- **Data excerpts**:
───
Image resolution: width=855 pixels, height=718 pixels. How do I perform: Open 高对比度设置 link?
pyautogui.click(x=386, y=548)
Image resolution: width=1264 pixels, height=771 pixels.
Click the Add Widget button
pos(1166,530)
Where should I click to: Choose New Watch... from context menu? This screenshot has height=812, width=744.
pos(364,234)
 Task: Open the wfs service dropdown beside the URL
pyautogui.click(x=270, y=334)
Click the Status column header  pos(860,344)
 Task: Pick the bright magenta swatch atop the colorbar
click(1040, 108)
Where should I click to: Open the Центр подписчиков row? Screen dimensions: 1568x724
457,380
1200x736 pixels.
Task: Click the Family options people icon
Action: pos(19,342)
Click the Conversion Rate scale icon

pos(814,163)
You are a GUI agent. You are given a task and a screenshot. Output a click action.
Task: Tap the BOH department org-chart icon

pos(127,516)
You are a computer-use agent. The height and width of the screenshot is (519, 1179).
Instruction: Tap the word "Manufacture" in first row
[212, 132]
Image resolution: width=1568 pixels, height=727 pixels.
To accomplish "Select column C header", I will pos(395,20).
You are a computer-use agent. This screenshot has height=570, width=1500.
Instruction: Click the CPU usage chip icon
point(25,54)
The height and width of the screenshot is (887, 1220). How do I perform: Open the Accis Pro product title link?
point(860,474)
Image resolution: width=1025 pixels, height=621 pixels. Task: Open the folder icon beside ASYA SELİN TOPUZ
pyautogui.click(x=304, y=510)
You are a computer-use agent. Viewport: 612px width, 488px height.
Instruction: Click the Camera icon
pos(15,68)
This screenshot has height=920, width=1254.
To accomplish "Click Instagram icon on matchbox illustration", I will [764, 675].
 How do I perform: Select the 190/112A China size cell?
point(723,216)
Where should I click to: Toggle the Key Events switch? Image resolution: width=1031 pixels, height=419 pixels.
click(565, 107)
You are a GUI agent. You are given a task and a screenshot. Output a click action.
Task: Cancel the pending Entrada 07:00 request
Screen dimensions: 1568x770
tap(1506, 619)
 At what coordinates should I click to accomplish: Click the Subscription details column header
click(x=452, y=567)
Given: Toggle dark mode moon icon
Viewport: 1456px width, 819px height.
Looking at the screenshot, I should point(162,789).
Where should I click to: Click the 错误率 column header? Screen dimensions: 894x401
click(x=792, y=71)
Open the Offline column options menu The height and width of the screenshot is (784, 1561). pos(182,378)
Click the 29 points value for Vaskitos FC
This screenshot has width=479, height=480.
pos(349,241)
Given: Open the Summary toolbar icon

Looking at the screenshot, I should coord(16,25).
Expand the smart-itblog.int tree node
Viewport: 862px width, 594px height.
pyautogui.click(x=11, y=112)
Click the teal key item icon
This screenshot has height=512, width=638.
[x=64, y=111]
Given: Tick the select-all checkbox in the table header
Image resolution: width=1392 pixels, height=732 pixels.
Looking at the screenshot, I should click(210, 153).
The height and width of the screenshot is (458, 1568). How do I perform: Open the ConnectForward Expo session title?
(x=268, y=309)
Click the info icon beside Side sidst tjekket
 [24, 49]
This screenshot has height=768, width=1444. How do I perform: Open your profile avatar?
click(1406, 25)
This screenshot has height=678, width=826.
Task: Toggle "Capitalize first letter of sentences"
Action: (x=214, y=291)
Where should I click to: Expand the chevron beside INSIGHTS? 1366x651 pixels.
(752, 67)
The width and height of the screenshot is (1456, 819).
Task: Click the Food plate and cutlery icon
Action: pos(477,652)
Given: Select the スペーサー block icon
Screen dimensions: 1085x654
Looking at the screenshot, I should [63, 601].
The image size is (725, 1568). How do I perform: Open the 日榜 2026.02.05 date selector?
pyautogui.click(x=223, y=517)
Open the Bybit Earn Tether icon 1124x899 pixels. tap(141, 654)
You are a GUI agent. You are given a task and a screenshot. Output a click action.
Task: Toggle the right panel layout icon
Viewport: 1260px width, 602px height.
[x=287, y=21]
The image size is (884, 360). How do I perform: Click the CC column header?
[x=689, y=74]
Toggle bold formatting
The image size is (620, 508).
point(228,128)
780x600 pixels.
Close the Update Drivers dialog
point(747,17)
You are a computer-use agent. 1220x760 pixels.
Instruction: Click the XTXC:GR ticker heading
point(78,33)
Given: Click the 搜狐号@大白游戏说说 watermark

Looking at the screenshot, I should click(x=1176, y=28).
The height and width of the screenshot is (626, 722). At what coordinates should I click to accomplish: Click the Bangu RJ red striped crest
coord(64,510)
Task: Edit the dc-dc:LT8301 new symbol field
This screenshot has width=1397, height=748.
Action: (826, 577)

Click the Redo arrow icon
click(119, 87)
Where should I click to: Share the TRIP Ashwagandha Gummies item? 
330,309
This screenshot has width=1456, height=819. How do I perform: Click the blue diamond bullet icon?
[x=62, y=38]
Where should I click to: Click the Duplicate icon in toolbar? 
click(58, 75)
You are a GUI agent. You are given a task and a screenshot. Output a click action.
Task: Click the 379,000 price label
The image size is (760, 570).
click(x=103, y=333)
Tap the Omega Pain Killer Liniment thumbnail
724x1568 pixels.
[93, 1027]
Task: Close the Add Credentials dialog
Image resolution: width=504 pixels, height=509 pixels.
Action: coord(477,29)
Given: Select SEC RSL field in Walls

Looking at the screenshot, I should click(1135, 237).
───
- **What the exercise asks**:
Among the records above, only the lines between the line holding "Screen dimensions: 1085x654" and the line holding "You are a computer-use agent. 1220x760", inclusive, are to be output, exactly as written.

- **Answer space**:
Screen dimensions: 1085x654
Looking at the screenshot, I should [63, 601].
The image size is (725, 1568). How do I perform: Open the 日榜 2026.02.05 date selector?
pyautogui.click(x=223, y=517)
Open the Bybit Earn Tether icon 1124x899 pixels. tap(141, 654)
You are a GUI agent. You are given a task and a screenshot. Output a click action.
Task: Toggle the right panel layout icon
Viewport: 1260px width, 602px height.
[x=287, y=21]
The image size is (884, 360). How do I perform: Click the CC column header?
[x=689, y=74]
Toggle bold formatting
The image size is (620, 508).
point(228,128)
780x600 pixels.
Close the Update Drivers dialog
point(747,17)
You are a computer-use agent. 1220x760 pixels.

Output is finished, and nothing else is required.